Recently, the musicians formed a competing symphonic organization, known as Musicians of the Springfield Symphony Orchestra, Inc. (MOSSO). MOSSO is directly affiliated with the musicians’ union and its public pronouncements and fundraising activities have resulted in the splintering of our community and inviting symphony lovers to take sides. This is harmful to all parties, not the least of which is the Symphony and its patrons.
It is regrettable that representatives of the musicians’ union and MOSSO are spending time and resources denigrating and attacking SSO Board mem- bers and making inflammatory comments. Demeaning the SSO Board and leadership with a steady stream of false and misleading representations is more than an unfortunate negotiating tactic. It also diminishes the chance of achieving the shared goal of providing live professional symphonic music to the region.

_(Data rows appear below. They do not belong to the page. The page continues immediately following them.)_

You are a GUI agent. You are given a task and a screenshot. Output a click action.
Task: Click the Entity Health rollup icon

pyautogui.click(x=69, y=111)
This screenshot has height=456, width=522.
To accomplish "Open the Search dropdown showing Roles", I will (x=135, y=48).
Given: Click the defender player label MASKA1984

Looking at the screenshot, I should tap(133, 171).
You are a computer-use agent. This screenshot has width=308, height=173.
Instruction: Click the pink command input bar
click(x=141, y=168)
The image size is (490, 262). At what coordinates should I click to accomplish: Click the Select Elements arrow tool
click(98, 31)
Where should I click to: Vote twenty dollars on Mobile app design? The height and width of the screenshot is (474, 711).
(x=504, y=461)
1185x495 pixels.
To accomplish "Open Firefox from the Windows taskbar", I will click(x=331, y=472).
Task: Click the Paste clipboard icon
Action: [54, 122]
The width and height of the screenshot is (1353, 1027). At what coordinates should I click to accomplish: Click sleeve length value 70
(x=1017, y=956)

All parties need to work together productively to assure that there is a sustainable future for the organization we love.

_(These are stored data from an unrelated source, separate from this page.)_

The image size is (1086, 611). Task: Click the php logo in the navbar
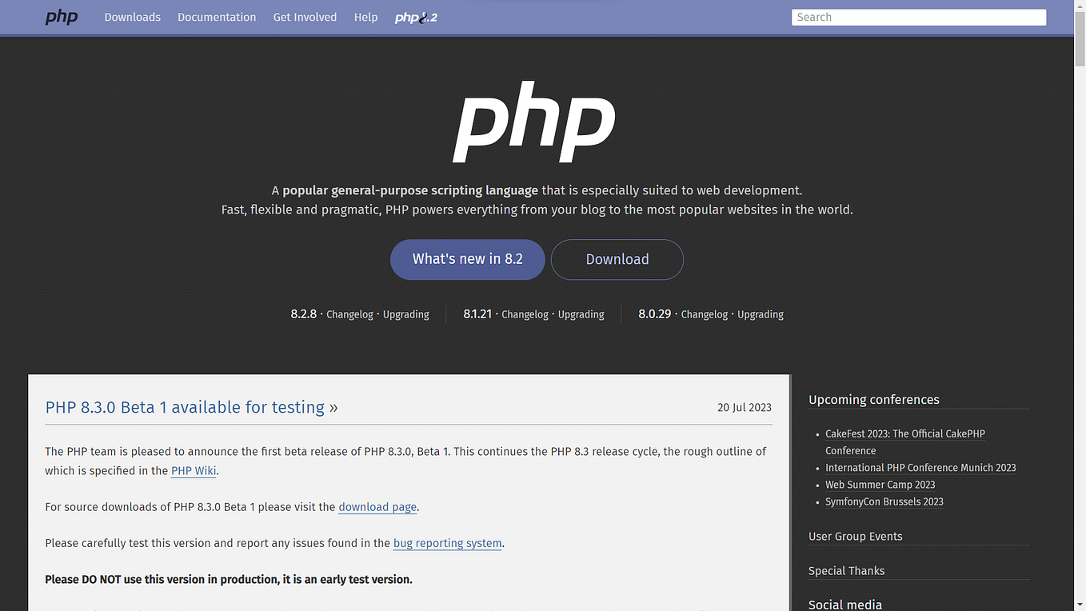click(62, 17)
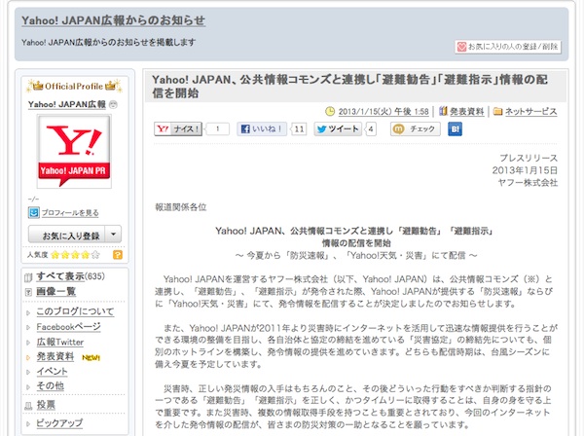584x436 pixels.
Task: Click the profile view icon
Action: tap(34, 212)
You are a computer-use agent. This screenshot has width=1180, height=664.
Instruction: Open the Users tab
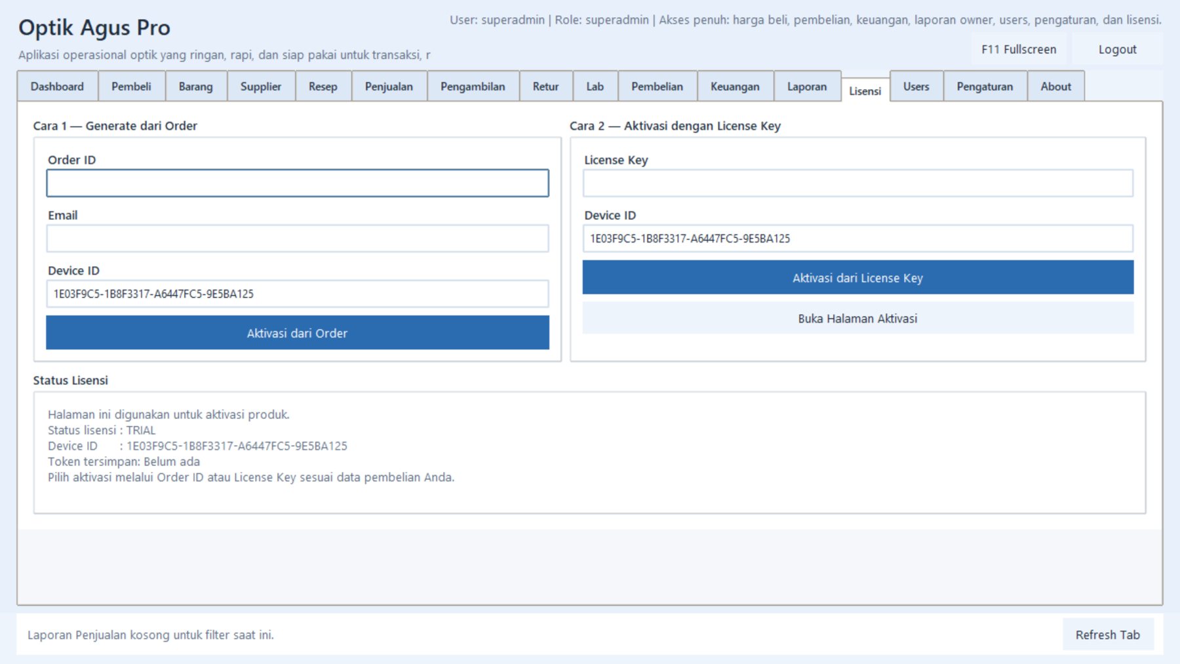[916, 87]
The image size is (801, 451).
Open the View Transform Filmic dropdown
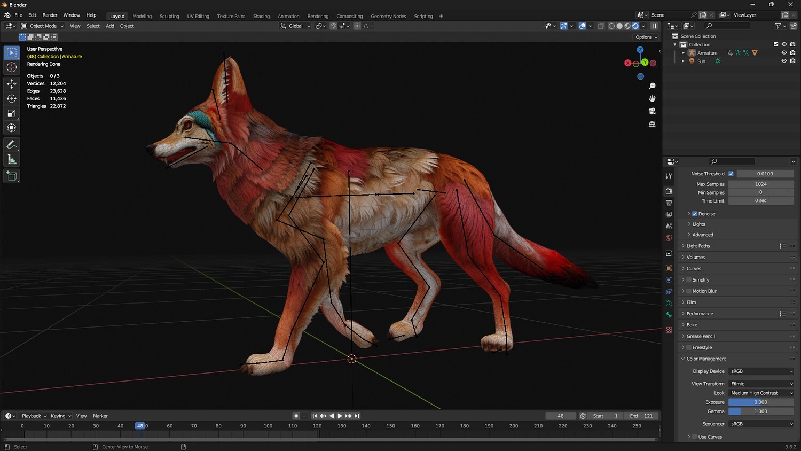(x=761, y=384)
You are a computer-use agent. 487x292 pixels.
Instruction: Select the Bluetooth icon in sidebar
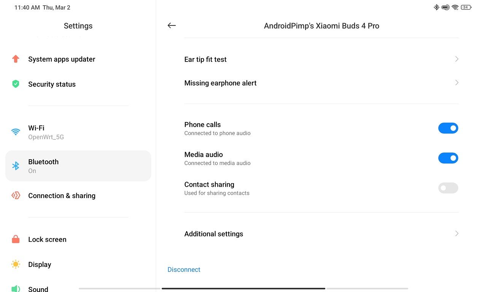(16, 166)
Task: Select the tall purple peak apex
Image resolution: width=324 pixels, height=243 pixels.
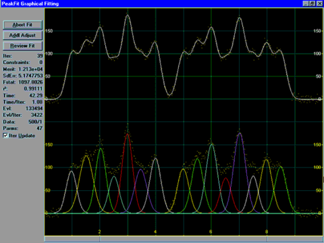Action: pyautogui.click(x=240, y=134)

There are very real challenges and financial constraints facing the SSO that no amount of public posturing by the union and its supporters can obscure. The SSO’s challenges are clear:
n Each year, the SSO budgets for the use of a prudent distribution from its endowment (the “draw”) to fund its operations. However, the SSO has consistently been suffering ever increasing operational losses over time, resulting in large additional withdrawals from its endowment to fund the losses. For example, in the 2018-19 season prior to COVID, the SSO had to withdraw $932,000 from the endowment, more than $600,000 in excess of the planned draw to cover expenses.

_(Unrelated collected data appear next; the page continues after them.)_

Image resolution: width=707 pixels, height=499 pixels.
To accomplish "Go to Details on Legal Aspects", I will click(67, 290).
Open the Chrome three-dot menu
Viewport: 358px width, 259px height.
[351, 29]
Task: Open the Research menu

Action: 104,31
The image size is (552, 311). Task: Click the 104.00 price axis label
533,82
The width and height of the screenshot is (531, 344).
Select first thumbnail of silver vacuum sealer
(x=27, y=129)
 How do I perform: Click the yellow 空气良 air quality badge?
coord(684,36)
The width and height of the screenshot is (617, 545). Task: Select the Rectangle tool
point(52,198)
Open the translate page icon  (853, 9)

n A total of $3.1 million, including the budgeted annual draw from the endowment and additional withdrawals, has been utilized from the SSO endowment to cover operational losses during just the four seasons from 2016-17 through 2019-20.
n The SSO Endowment has both restricted and unrestricted funds. Both are utilized for the annual draw. Principal from unrestricted funds can be spent to underwrite operational losses. However, principal from restricted funds cannot be used to underwrite losses. As a result, unrestricted funds as a portion of the whole endowment have been dwindling. Ten years ago, in 2011, unrestricted endowment funds available to underwrite losses were approximately 61% of the endowment. By 2020, unrestricted funds represented only 33% of the endowment. At the rate of operational losses the SSO has been incurring, the unrestricted funds will be exhausted in the next few years.
n Concert attendance has been steadily declining for many years. In the year just preceding COVID, audiences for classical concerts filled far fewer than half of the seats in Symphony Hall.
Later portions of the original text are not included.